Provided data
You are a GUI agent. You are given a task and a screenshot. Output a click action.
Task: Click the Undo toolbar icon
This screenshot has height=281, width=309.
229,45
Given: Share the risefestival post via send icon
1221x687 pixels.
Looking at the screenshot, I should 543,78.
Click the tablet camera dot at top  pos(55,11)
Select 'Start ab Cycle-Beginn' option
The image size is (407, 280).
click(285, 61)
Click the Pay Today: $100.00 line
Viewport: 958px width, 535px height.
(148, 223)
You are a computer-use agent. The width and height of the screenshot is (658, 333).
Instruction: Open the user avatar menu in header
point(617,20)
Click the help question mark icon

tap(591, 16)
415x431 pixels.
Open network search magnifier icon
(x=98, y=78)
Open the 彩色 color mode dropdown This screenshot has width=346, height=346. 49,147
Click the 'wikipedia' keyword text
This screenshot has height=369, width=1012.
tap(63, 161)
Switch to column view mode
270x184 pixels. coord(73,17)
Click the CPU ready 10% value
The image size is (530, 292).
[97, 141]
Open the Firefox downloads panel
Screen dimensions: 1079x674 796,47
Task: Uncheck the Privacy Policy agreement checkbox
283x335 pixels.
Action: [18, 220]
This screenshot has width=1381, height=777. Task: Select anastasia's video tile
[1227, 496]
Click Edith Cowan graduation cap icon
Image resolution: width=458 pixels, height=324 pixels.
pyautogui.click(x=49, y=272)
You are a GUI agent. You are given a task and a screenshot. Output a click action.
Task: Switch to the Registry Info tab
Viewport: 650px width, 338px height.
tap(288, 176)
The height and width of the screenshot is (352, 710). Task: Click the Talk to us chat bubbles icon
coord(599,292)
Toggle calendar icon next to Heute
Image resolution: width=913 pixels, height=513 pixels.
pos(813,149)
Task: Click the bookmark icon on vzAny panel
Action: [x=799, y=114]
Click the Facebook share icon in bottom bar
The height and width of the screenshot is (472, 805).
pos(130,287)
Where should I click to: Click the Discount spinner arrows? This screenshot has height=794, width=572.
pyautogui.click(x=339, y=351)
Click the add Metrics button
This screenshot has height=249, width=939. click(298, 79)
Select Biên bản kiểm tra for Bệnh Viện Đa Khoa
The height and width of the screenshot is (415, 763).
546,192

Task prompt
Write out every entry again, keeping each line exactly the same.

Solution for this exercise
You are a GUI agent. You are given a task and a screenshot. Output a click action.
Task: Click the Undo toolbar icon
This screenshot has height=281, width=309.
229,45
Given: Share the risefestival post via send icon
1221x687 pixels.
Looking at the screenshot, I should 543,78.
Click the tablet camera dot at top  pos(55,11)
Select 'Start ab Cycle-Beginn' option
The image size is (407, 280).
click(285, 61)
Click the Pay Today: $100.00 line
Viewport: 958px width, 535px height.
(148, 223)
You are a computer-use agent. The width and height of the screenshot is (658, 333).
Instruction: Open the user avatar menu in header
point(617,20)
Click the help question mark icon

tap(591, 16)
415x431 pixels.
Open network search magnifier icon
(x=98, y=78)
Open the 彩色 color mode dropdown This screenshot has width=346, height=346. 49,147
Click the 'wikipedia' keyword text
This screenshot has height=369, width=1012.
tap(63, 161)
Switch to column view mode
270x184 pixels. coord(73,17)
Click the CPU ready 10% value
The image size is (530, 292).
[97, 141]
Open the Firefox downloads panel
Screen dimensions: 1079x674 796,47
Task: Uncheck the Privacy Policy agreement checkbox
283x335 pixels.
Action: [18, 220]
This screenshot has width=1381, height=777. Task: Select anastasia's video tile
[1227, 496]
Click Edith Cowan graduation cap icon
Image resolution: width=458 pixels, height=324 pixels.
pyautogui.click(x=49, y=272)
You are a GUI agent. You are given a task and a screenshot. Output a click action.
Task: Switch to the Registry Info tab
Viewport: 650px width, 338px height.
tap(288, 176)
The height and width of the screenshot is (352, 710). Task: Click the Talk to us chat bubbles icon
coord(599,292)
Toggle calendar icon next to Heute
Image resolution: width=913 pixels, height=513 pixels.
pos(813,149)
Task: Click the bookmark icon on vzAny panel
Action: [x=799, y=114]
Click the Facebook share icon in bottom bar
The height and width of the screenshot is (472, 805).
pos(130,287)
Where should I click to: Click the Discount spinner arrows? This screenshot has height=794, width=572.
pyautogui.click(x=339, y=351)
Click the add Metrics button
This screenshot has height=249, width=939. click(298, 79)
Select Biên bản kiểm tra for Bệnh Viện Đa Khoa
The height and width of the screenshot is (415, 763).
546,192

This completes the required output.